Pope Benedict orders action on sex abuse

Pope Benedict has told bishops around the world to promptly report all suspected cases of sexual abuse of minors by Catholic priests to local police in new guidelines he has issued.


Set out in a letter, the guidelines are the latest effort to eradicate child sex abuse in the Roman Catholic Church.


It incorporates sweeping revisions made last year to the Church's laws on sexual abuse.


But victims' groups are critical of the move, saying it does not go far enough.


The letter is intended to help every diocese draw up its own guidelines, based on a global approach, but in line with local criminal law.

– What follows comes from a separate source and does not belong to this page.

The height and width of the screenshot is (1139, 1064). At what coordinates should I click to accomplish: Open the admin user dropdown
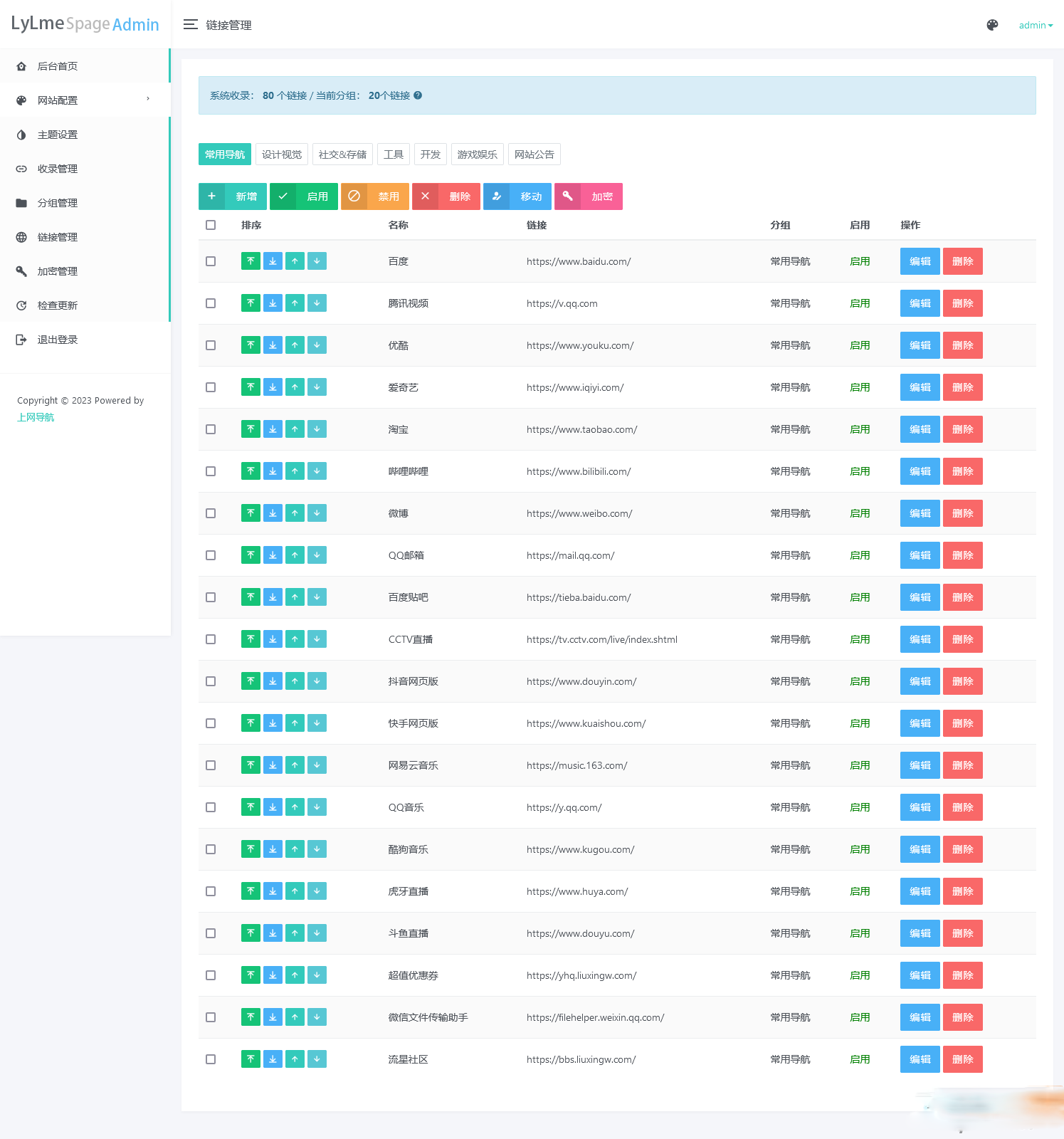coord(1035,25)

These must be sent to the Vatican for review within a year.


"Sex abuse of minors is not just a canonical delict [crime], but also a crime prosecuted by civil law", the letter said, stressing that local civil law "should always be followed".


The new guidelines say bishops should seek to protect minors and help victims of paedophile priests find assistance and reconciliation.

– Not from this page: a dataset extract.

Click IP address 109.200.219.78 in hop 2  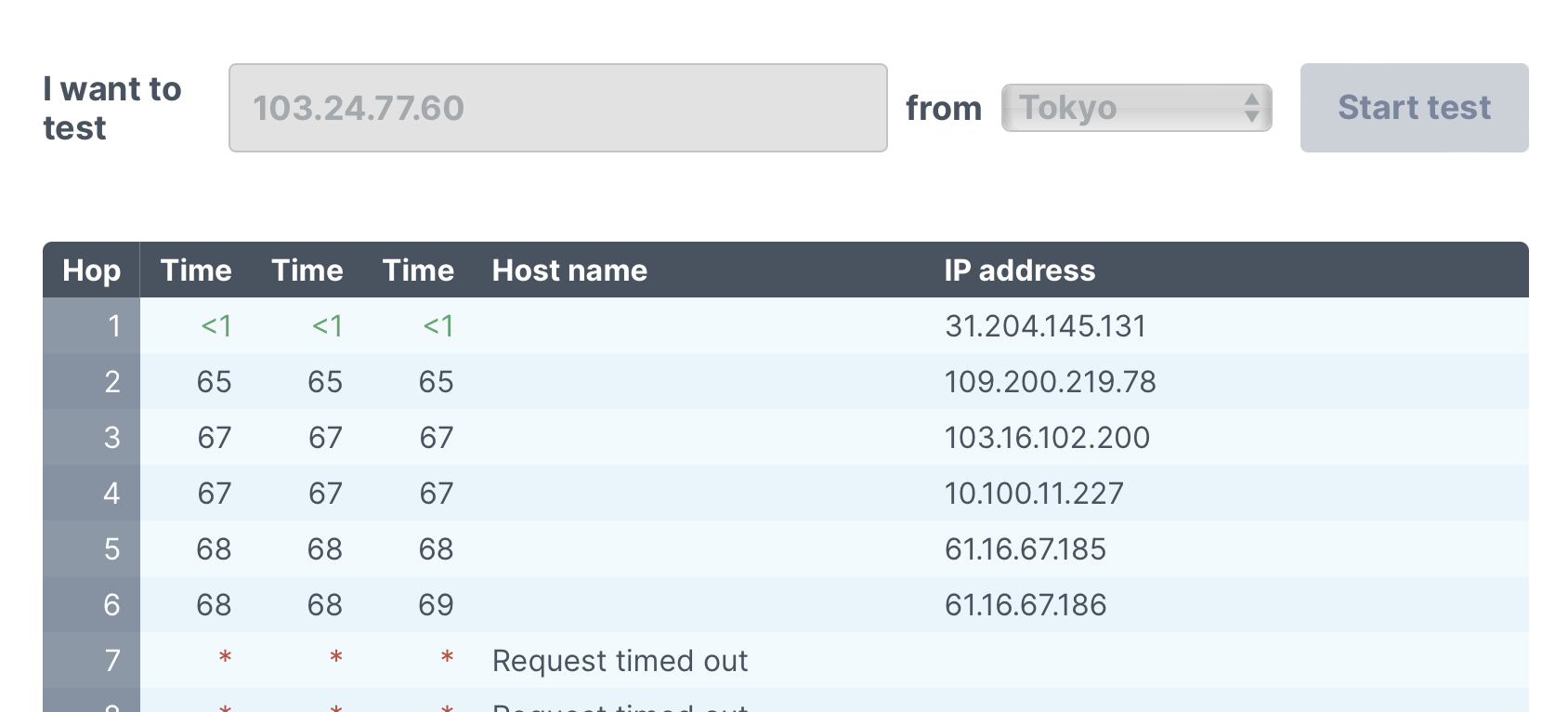tap(1050, 382)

"The responsibility for dealing with crimes of sexual abuse of minors by clerics belongs in the first place to the diocesan bishop," the letter says.


"The guidelines... seek to protect minors and to help victims in finding assistance and reconciliation," the letter says, adding that it was up to bishops to notify the authorities regarding a suspected paedophile priest.


The clergy should be "helped to recognise the potential signs of abuse" and those suspected of paedophilia should be suspended "until the accusation is clarified".


Bishops are urged to be more careful in choosing candidates for the priesthood and weed out early those who are or could become sex abusers.


The revisions made last year to the Church's laws on sexual abuse doubled a statute of limitations for disciplinary action against priests and extended the use of fast-track procedures to defrock them.


'No tolerance'

But victims' groups, who have deplored the Vatican's secrecy over sex crimes, have condemned the guidelines.


"As an absolute minimum, there should be a global no-tolerance policy," said the US victims' group Survivors' Network of those Abused by Priests (SNAP).


"Fundamentally, the reason that Church officials ignore, conceal and mishandle sex crimes is because they can."


The new Vatican guidelines come 20 years after widespread reports of sexual abuse of minors by Catholic priests in many countries first came to the notice of Church authorities, says the BBC's David Willey in Rome.


Hitherto, the Vatican has often appeared to be more interested in protecting priests from false accusations, rather than in punishing them, our correspondent says.


Now the accent is increasingly upon prompt and full communication to the proper local civil authorities of suspected crimes of sexual abuse of minors.